Data supplied Block Start

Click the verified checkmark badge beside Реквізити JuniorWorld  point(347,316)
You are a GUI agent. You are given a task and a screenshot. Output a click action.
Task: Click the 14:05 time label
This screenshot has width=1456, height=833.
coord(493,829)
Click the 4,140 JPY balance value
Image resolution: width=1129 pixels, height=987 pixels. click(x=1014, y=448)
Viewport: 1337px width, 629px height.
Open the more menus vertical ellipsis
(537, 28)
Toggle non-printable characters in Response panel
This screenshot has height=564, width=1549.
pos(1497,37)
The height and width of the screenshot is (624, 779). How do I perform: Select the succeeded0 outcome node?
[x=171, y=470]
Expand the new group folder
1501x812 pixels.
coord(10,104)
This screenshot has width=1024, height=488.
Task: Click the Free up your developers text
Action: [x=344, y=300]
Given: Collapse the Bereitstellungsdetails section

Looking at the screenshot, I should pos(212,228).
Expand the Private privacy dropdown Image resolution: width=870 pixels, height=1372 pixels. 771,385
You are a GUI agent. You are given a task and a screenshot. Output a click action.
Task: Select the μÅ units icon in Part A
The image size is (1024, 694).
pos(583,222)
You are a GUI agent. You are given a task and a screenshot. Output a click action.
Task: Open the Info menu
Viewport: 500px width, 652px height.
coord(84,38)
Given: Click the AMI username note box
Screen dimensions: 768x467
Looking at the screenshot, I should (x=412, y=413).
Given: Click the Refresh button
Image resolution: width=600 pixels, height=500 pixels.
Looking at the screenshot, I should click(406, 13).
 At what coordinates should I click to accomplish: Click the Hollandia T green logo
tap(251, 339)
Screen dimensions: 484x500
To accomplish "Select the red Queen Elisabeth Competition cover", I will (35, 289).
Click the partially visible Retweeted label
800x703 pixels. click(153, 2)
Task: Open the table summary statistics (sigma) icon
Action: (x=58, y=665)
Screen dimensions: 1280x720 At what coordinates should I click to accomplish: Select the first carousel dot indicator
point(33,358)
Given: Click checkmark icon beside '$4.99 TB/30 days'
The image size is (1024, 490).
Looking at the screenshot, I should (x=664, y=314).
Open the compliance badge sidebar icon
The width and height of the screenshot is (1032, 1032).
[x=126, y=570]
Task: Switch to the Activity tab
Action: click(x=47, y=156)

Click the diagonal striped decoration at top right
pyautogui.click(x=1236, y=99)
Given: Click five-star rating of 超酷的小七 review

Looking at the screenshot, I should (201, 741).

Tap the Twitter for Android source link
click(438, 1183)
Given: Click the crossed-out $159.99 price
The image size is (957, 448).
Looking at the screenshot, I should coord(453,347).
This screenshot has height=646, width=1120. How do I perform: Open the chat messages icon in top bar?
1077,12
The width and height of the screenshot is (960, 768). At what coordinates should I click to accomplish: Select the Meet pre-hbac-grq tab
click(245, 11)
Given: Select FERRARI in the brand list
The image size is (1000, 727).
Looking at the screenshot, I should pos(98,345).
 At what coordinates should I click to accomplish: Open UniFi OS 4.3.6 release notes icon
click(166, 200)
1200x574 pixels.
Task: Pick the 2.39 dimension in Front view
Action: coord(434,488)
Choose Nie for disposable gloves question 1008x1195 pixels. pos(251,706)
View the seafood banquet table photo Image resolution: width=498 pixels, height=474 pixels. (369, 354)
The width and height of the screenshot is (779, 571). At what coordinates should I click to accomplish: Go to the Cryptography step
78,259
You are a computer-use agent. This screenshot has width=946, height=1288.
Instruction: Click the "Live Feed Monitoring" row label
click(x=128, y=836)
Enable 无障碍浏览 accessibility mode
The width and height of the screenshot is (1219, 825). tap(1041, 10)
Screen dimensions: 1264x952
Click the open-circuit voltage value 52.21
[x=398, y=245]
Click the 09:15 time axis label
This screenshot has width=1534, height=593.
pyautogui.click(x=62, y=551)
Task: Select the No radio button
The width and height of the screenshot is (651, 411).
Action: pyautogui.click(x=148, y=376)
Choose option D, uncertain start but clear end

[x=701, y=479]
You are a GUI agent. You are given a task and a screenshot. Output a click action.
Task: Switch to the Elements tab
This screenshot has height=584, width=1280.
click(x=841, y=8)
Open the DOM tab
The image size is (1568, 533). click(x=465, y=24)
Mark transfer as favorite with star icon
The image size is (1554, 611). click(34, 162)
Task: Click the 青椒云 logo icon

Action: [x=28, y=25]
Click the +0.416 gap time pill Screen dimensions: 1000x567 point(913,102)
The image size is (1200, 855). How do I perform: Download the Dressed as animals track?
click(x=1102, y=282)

Data supplied Block End

**Assigned task:** Output all preceding records character for character.

**Your solution:**
Click the verified checkmark badge beside Реквізити JuniorWorld  point(347,316)
You are a GUI agent. You are given a task and a screenshot. Output a click action.
Task: Click the 14:05 time label
This screenshot has width=1456, height=833.
coord(493,829)
Click the 4,140 JPY balance value
Image resolution: width=1129 pixels, height=987 pixels. click(x=1014, y=448)
Viewport: 1337px width, 629px height.
Open the more menus vertical ellipsis
(537, 28)
Toggle non-printable characters in Response panel
This screenshot has height=564, width=1549.
pos(1497,37)
The height and width of the screenshot is (624, 779). How do I perform: Select the succeeded0 outcome node?
[x=171, y=470]
Expand the new group folder
1501x812 pixels.
coord(10,104)
This screenshot has width=1024, height=488.
Task: Click the Free up your developers text
Action: [x=344, y=300]
Given: Collapse the Bereitstellungsdetails section

Looking at the screenshot, I should pos(212,228).
Expand the Private privacy dropdown Image resolution: width=870 pixels, height=1372 pixels. 771,385
You are a GUI agent. You are given a task and a screenshot. Output a click action.
Task: Select the μÅ units icon in Part A
The image size is (1024, 694).
pos(583,222)
You are a GUI agent. You are given a task and a screenshot. Output a click action.
Task: Open the Info menu
Viewport: 500px width, 652px height.
coord(84,38)
Given: Click the AMI username note box
Screen dimensions: 768x467
Looking at the screenshot, I should (x=412, y=413).
Given: Click the Refresh button
Image resolution: width=600 pixels, height=500 pixels.
Looking at the screenshot, I should click(406, 13).
 At what coordinates should I click to accomplish: Click the Hollandia T green logo
tap(251, 339)
Screen dimensions: 484x500
To accomplish "Select the red Queen Elisabeth Competition cover", I will (35, 289).
Click the partially visible Retweeted label
800x703 pixels. click(153, 2)
Task: Open the table summary statistics (sigma) icon
Action: (x=58, y=665)
Screen dimensions: 1280x720 At what coordinates should I click to accomplish: Select the first carousel dot indicator
point(33,358)
Given: Click checkmark icon beside '$4.99 TB/30 days'
The image size is (1024, 490).
Looking at the screenshot, I should (x=664, y=314).
Open the compliance badge sidebar icon
The width and height of the screenshot is (1032, 1032).
[x=126, y=570]
Task: Switch to the Activity tab
Action: click(x=47, y=156)

Click the diagonal striped decoration at top right
pyautogui.click(x=1236, y=99)
Given: Click five-star rating of 超酷的小七 review

Looking at the screenshot, I should (201, 741).

Tap the Twitter for Android source link
click(438, 1183)
Given: Click the crossed-out $159.99 price
The image size is (957, 448).
Looking at the screenshot, I should coord(453,347).
This screenshot has height=646, width=1120. How do I perform: Open the chat messages icon in top bar?
1077,12
The width and height of the screenshot is (960, 768). At what coordinates should I click to accomplish: Select the Meet pre-hbac-grq tab
click(245, 11)
Given: Select FERRARI in the brand list
The image size is (1000, 727).
Looking at the screenshot, I should pos(98,345).
 At what coordinates should I click to accomplish: Open UniFi OS 4.3.6 release notes icon
click(166, 200)
1200x574 pixels.
Task: Pick the 2.39 dimension in Front view
Action: coord(434,488)
Choose Nie for disposable gloves question 1008x1195 pixels. pos(251,706)
View the seafood banquet table photo Image resolution: width=498 pixels, height=474 pixels. (369, 354)
The width and height of the screenshot is (779, 571). At what coordinates should I click to accomplish: Go to the Cryptography step
78,259
You are a computer-use agent. This screenshot has width=946, height=1288.
Instruction: Click the "Live Feed Monitoring" row label
click(x=128, y=836)
Enable 无障碍浏览 accessibility mode
The width and height of the screenshot is (1219, 825). tap(1041, 10)
Screen dimensions: 1264x952
Click the open-circuit voltage value 52.21
[x=398, y=245]
Click the 09:15 time axis label
This screenshot has width=1534, height=593.
pyautogui.click(x=62, y=551)
Task: Select the No radio button
The width and height of the screenshot is (651, 411).
Action: pyautogui.click(x=148, y=376)
Choose option D, uncertain start but clear end

[x=701, y=479]
You are a GUI agent. You are given a task and a screenshot. Output a click action.
Task: Switch to the Elements tab
This screenshot has height=584, width=1280.
click(x=841, y=8)
Open the DOM tab
The image size is (1568, 533). click(x=465, y=24)
Mark transfer as favorite with star icon
The image size is (1554, 611). click(34, 162)
Task: Click the 青椒云 logo icon

Action: [x=28, y=25]
Click the +0.416 gap time pill Screen dimensions: 1000x567 point(913,102)
The image size is (1200, 855). How do I perform: Download the Dressed as animals track?
click(x=1102, y=282)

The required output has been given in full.